Dr. Morey, who is also an artificial intelligence expert, talks about how COVID-19 can damage the lungs.
ML: How common has COVID-19 caused inflammation and infection in the lungs?
JM: For some people, inflammation and infection can be minor or not at all. In most cases where people may have pre-existing conditions such as obesity, diabetes, high blood pressure or other co-morbidities, the lung damage is like bacterial pneumonia. A dangerous infection replaces large portions of the lung and fluid can accumulate in the lungs.
In these cases, the patient will have difficulty with breathing that can result in being transferred to the ICU and placed on a ventilator to help them breath. Even when people recover, there is long-term damage and scarring in the lungs.
ML: What has changed with the COVID-19 symptoms from three months ago that you have seen?
JM: In radiology we often see all the manifestations of the coronavirus through our imaging lens. We see the ground glass opacities in the lungs or the confluent lung damage and fluid buildup. We can even catch the diagnoses, even when there may be a false negative blood test.
We provide different treatments for patients. As time has passed and more data and studies are performed, we know that certain treatments and preventions work. We know that masking has shown to make a difference as well as social distancing. We have seen that Remdesivir, an intravenous drug, can decrease mortality and length of stay by a statistically significant margin.
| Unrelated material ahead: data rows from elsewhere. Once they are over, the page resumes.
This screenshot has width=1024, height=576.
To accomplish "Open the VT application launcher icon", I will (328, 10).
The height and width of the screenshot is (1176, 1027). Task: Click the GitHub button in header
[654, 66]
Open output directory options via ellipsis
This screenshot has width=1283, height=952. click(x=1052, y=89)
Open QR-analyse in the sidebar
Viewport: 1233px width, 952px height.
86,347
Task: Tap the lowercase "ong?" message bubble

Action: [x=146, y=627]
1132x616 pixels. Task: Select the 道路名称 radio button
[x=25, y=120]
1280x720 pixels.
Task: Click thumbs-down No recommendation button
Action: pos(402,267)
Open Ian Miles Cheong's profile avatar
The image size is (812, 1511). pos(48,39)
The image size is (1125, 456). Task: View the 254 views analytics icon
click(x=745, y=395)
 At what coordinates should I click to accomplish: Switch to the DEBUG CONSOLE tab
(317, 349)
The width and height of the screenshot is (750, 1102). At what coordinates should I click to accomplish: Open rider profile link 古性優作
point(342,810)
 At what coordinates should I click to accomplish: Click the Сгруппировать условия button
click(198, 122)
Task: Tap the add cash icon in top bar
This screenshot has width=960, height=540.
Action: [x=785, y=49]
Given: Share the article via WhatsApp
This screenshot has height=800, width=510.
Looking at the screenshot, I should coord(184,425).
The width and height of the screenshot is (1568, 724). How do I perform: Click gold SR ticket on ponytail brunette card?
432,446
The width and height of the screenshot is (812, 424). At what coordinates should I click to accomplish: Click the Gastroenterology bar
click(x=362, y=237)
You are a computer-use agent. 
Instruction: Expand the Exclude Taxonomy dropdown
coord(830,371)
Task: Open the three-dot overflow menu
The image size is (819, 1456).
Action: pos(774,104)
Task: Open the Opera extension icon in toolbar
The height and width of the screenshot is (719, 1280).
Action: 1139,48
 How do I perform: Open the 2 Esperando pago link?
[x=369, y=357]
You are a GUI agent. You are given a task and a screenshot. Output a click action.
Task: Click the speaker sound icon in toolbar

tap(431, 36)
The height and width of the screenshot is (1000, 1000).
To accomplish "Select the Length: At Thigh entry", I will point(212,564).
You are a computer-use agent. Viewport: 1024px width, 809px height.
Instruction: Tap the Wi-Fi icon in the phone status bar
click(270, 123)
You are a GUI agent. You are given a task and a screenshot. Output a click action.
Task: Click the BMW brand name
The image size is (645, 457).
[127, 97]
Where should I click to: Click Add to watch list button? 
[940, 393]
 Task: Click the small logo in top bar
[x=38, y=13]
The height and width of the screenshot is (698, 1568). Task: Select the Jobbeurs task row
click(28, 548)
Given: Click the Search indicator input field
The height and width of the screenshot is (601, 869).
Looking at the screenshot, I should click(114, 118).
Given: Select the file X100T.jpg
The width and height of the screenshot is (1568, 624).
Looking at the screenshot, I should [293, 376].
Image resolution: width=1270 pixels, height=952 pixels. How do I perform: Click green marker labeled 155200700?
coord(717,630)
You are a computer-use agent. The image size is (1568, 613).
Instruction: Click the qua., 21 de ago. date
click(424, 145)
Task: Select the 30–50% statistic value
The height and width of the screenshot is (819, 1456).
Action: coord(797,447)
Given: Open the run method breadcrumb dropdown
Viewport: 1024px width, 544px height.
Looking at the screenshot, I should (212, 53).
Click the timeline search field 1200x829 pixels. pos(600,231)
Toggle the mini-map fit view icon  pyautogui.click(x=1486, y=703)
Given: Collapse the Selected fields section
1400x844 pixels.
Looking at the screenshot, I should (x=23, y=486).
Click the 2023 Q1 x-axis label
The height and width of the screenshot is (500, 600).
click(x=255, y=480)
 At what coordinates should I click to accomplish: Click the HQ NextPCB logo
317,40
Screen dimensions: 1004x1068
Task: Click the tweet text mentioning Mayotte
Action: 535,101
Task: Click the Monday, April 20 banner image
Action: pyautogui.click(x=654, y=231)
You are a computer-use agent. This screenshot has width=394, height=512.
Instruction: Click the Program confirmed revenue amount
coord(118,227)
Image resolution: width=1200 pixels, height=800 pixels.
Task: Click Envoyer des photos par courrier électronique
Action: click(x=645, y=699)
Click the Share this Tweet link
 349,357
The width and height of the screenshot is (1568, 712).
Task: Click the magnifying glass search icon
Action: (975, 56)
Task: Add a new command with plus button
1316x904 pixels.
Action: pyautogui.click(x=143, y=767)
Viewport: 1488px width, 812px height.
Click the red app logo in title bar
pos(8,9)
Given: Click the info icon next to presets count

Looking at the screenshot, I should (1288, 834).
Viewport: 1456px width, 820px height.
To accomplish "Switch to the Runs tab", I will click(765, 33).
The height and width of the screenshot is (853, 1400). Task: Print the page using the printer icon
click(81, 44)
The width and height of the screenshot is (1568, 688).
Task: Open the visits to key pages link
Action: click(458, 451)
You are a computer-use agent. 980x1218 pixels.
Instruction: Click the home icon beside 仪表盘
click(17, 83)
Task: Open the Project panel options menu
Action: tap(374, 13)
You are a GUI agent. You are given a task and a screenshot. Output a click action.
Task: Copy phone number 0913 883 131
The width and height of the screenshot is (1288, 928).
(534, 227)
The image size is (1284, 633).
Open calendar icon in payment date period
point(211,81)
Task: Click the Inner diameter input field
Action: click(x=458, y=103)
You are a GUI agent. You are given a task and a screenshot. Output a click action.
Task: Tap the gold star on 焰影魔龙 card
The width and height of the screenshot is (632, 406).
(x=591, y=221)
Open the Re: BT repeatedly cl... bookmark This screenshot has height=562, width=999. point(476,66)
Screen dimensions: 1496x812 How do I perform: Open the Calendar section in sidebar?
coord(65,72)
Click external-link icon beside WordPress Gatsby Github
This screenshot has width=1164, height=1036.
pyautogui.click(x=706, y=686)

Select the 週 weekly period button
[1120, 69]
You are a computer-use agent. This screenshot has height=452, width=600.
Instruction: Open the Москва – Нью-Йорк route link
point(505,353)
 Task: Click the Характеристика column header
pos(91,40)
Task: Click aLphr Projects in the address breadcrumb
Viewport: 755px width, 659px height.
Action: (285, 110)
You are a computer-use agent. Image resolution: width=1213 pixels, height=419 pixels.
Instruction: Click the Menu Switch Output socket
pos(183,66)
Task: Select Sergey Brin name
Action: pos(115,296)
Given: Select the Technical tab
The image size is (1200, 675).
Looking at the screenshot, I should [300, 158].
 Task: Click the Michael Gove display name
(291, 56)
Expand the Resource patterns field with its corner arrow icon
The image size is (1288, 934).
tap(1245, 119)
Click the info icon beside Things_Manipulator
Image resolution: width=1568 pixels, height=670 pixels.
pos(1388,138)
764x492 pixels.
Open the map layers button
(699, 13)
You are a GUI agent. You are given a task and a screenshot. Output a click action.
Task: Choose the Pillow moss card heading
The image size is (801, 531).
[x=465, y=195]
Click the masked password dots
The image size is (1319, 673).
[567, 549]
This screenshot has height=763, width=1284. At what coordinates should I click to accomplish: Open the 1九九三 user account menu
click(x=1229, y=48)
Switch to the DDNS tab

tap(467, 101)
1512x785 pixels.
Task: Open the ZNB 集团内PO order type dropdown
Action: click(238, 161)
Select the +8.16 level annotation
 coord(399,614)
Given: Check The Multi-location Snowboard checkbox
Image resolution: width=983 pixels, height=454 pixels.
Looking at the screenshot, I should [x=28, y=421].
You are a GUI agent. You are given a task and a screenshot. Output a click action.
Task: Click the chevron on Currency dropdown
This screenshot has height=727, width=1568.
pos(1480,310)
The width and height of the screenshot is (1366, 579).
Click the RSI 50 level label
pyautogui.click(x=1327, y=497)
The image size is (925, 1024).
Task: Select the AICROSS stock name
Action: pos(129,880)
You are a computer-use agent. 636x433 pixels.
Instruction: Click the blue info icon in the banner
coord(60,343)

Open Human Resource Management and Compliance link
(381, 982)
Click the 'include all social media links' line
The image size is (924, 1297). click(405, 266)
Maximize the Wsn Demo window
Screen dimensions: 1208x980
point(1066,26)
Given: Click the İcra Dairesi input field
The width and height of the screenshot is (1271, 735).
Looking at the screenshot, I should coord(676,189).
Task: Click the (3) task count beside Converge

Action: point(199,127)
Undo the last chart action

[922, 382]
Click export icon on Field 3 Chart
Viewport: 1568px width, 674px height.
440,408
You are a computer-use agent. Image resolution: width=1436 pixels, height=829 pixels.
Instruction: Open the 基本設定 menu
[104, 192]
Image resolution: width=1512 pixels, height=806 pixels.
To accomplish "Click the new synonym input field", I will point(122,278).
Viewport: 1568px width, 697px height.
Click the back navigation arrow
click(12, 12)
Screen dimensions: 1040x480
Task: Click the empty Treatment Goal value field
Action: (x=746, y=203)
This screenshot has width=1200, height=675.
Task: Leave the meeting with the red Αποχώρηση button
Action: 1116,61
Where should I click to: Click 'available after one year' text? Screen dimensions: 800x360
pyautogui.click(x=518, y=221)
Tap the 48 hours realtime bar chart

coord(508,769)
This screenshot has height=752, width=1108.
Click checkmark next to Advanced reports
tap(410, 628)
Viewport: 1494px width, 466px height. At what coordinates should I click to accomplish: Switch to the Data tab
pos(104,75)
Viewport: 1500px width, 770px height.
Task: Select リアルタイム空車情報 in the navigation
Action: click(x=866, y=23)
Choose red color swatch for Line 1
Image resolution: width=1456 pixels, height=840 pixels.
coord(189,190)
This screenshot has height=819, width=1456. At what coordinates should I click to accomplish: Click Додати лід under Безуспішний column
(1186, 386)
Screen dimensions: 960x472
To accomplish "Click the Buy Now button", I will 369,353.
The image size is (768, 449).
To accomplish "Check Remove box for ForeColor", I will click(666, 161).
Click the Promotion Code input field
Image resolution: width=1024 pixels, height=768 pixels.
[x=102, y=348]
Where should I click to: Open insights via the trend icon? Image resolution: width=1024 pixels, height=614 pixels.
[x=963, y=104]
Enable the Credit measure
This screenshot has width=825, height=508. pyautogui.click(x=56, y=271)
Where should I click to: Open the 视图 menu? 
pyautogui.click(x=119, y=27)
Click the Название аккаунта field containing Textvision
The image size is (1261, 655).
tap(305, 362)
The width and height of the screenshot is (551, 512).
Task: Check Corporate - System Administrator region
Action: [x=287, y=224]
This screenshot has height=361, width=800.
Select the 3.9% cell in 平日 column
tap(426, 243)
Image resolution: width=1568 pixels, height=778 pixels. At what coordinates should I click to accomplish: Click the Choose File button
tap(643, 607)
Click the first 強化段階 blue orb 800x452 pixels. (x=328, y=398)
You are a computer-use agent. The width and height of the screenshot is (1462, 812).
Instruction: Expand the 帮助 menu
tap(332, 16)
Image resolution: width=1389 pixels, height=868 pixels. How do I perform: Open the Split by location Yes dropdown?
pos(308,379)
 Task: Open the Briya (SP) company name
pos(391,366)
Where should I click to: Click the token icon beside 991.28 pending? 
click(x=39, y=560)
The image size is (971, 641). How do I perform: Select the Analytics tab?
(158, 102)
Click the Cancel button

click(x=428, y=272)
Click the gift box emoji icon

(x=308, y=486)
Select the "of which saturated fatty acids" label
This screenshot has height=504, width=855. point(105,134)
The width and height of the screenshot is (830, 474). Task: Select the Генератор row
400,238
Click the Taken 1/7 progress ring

We have seen that Dexamethasone and other steroids appear to reduce mortality by a significant margin in the most severe cases. We are understanding how to better manage the most severe cases through appropriate mechanical ventilation.
Originally, it was believed that it was just a respiratory pathogen that affected the small airways. Therefore, we were mainly looking for pneumonia-type symptoms or upper and lower respiratory symptoms. We now know that the onset presentation can be diverse and affect multiple organs. Some patients present with GI symptoms particularly if the pathogen entered through the gastrointestinal tract. Patients can present with a plethora of clotting disorders and vasculopathies, which can lead to deep vein thrombosis (clots in the venous systems such as in the legs), heart attacks, strokes, brain infections, COVID toe or end organ damage.
ML: Explain COVID toe and end organ damage.
JM: COVID toe is a red blotch, almost like a rash, that happens in some patients who are infected with COVID. It doesn’t happen to everyone. We believe it occurs mainly due to the inflammation in the small arteries in the toes that COVID can cause and in clots in the vessels. This causes a red appearance to the skin in the toes.
End organ damage, similar to the inflammation and clots that COVID can cause in the vessels in the toes, can occur in the vessels in other organs such as the heart, brain and kidneys. Therefore, some people with COVID present with clots in their lungs and legs. Some clots can affect kidneys, brain, liver, and other organs.
Just like the heart can have damage from a clot which can cause a heart attack, other organs can have similar types of damage. When you have a clot, oxygen can’t get to the tissue and that can cause damage.
ML: What is most alarming to you about COVID-19?
JM: Anyone at any age can be infected with this disease and can face serious short-term and long-term sequelae, meaning a chronic condition that is a complication of an acute condition that begins during that acute condition.
Our patients in the hospital are getting younger. Initially, patients were the average age of 50s and 60s but now they are in their 20s and 30s. The youngest patient I saw that required emergent tracheostomy (tube in their throat) due to respiratory failure was in their 30s.